Mark shakes his head. He admires Fiona’s loyalty but has never been a fan of the therapy woe-is-me culture that allows people to blame mummy and daddy for their own fucked-upness. Fiona clearly sees as much reflected in his face because she tries to explain. “I’m just saying, from what she’s told me, her dad was emotionally disinterested—hell, every which way disinterested—and her mum tried too hard to please him. Or to be seen, or something. She was split between their two homes, wasn’t she? After they divorced, she—”

Marks cuts Fiona off impatiently. “Look, maybe you’re right. Maybe everything can be explained, but nothing can be excused.” He isn’t ready to unearth any understanding. Mark lets out a deep breath, pulls on a mask that radiates grim determination and taps the keyboard. Fiona abandons the folding of the laundry and plonks herself down on the bench next to him; she is just as curious as to what Mark’s search might throw up. Mark’s fingers quickly fly over the keyboard. Tap, tap, tap. Mark taps in Dan Jansen.

“He’s a fifty-four-year-old Olympic speed skater?”

“The police said he was Dutch, that’s unlikely to be how you spell his name,” Fiona points out.

“How do you think you spell it?”

“Dan will be double a, maybe. And Jansen could be double s. Try that.”

There are a number of Daan Janssens but some are too young, others don’t live in London; it is an unusual enough name to quickly and easily identify the right man.
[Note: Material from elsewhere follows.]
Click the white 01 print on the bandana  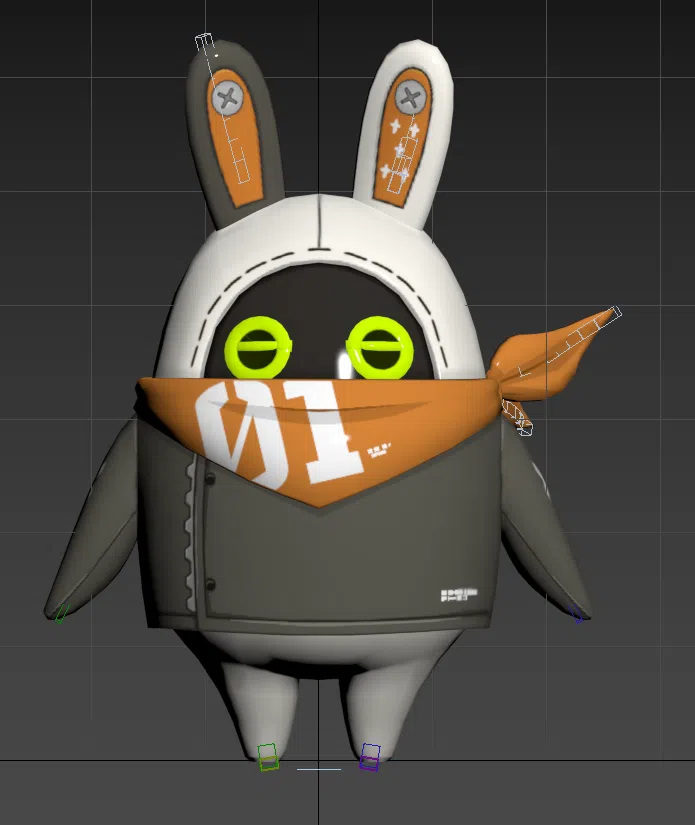click(x=280, y=432)
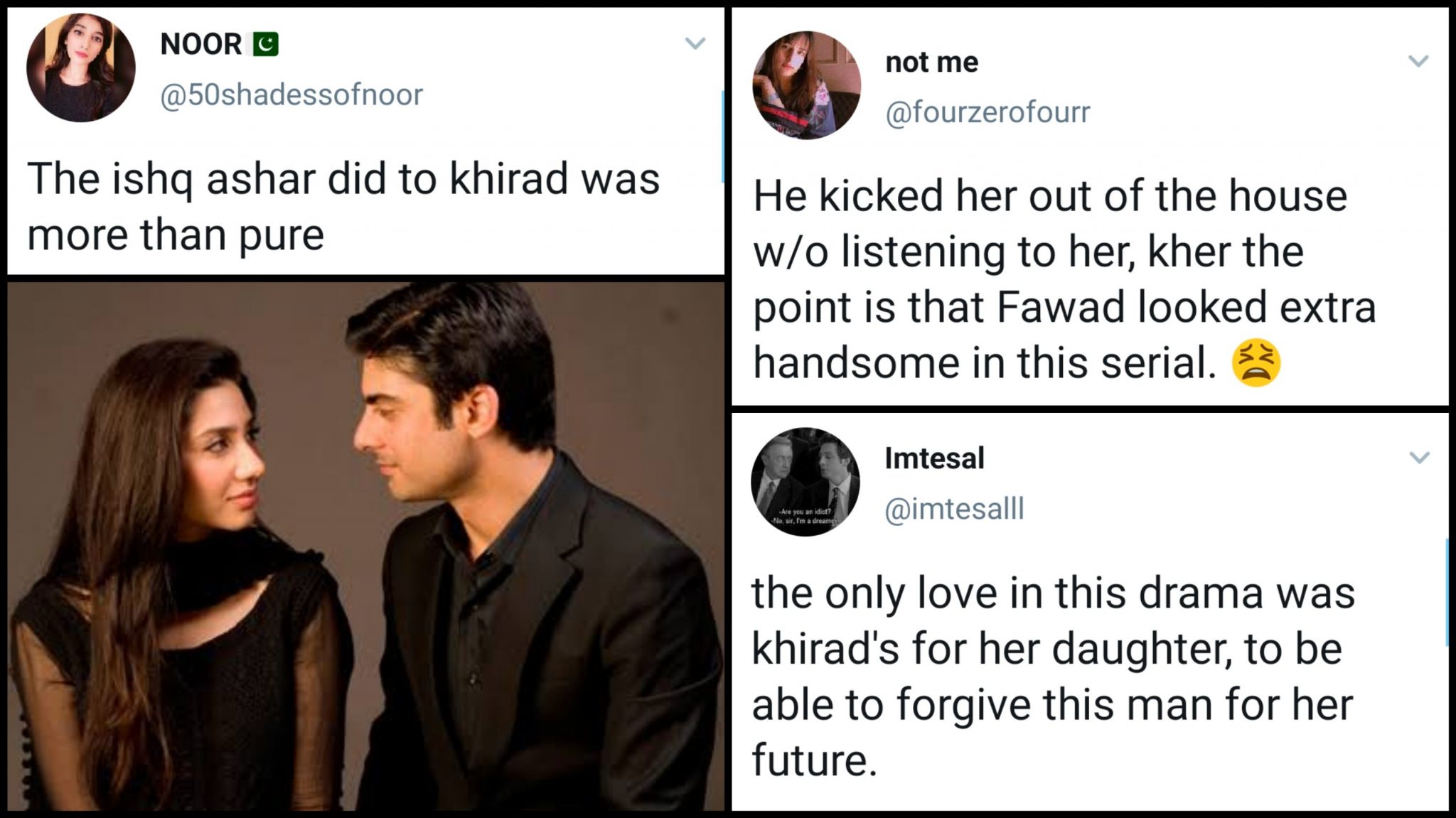Click the Pakistan flag emoji beside NOOR

[264, 44]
The real Daan Janssen is just as impressive as an Olympian. Maybe more so. He is CEO in some trading division in the city. Mark clicks through to the company website. His suave, smooth face shines out from the top of the “Who We Are” page and the same image is at the bottom of the mission statement, which Fiona and Mark read in full although, having done so, neither of them is really any the wiser about what the company does. Something important, powerful, lucrative. That much is obvious.

Mark cannot take his eyes off the image. The pixels begin to separate, dance in front of him as he stares at the blond, chiseled man with green eyes and an easy, confident smile that seems to say sincere, serious but also entertaining, invigorating. It is just a head-and-shoulders shot but somehow the man’s mass and self-assurance radiate off the screen and punch Mark in the face. Mark is shorter, darker, more hirsute. His smile is generally hard-won, tighter. “She clearly doesn’t have a type,” he mutters darkly.